Philip and Carrie Benson, aka The Travelers, are longtime grifters currently living in a suburban home outside Denver, Colorado, with a hacker named Merlin Jimenez. Their latest scam is a website called Death Becomes You. People can pay $5,000 in bitcoin for the Bensons to whack someone—however, they don’t actually commit the murder. When a potential client asks for crime reporter Robin Simons to die in what seems like an overdose, the scammers become suspicious that the FBI has found them. Researching the client turns up Dr. John Pollock, a dentist in Cornwell, Indiana.
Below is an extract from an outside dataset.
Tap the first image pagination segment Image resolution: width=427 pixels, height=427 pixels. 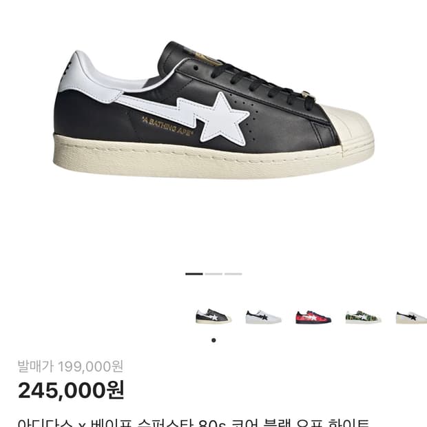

The Travelers raise their fee to $12,000, which Pollock pays. They don’t know that Pollock uses his dental office to sell OxyContin pills provided by drug lord Dylan Anderson. Anderson, annoyed that Pollock would try to kill the reporter sniffing around their business on his own, plans to eliminate the Bensons. The hit man creates collateral damage before the Bensons take him down. Philip and Carrie then visit Cornwell to exact revenge and scoop up enough cash for their next vacation. King’s smoothly executed and addictive series returns, offering cinematic action and a high body count. This time, the plot twist involves a ring of sex traffickers. What begins as genuine concern for a teen named Gypsy escalates into war against a powerful thug and his crew. Dark humor prevails, as when the Travelers find the shabby apartment of their targets and Philip notes, “When they say crime doesn’t pay, they were talking about these two.” The violence is never glamorized (“He shifted his weight, heard the shot as he felt the bullet explode through his back into his gut”). The finale suggests the Travelers may have more vigilantism in their future.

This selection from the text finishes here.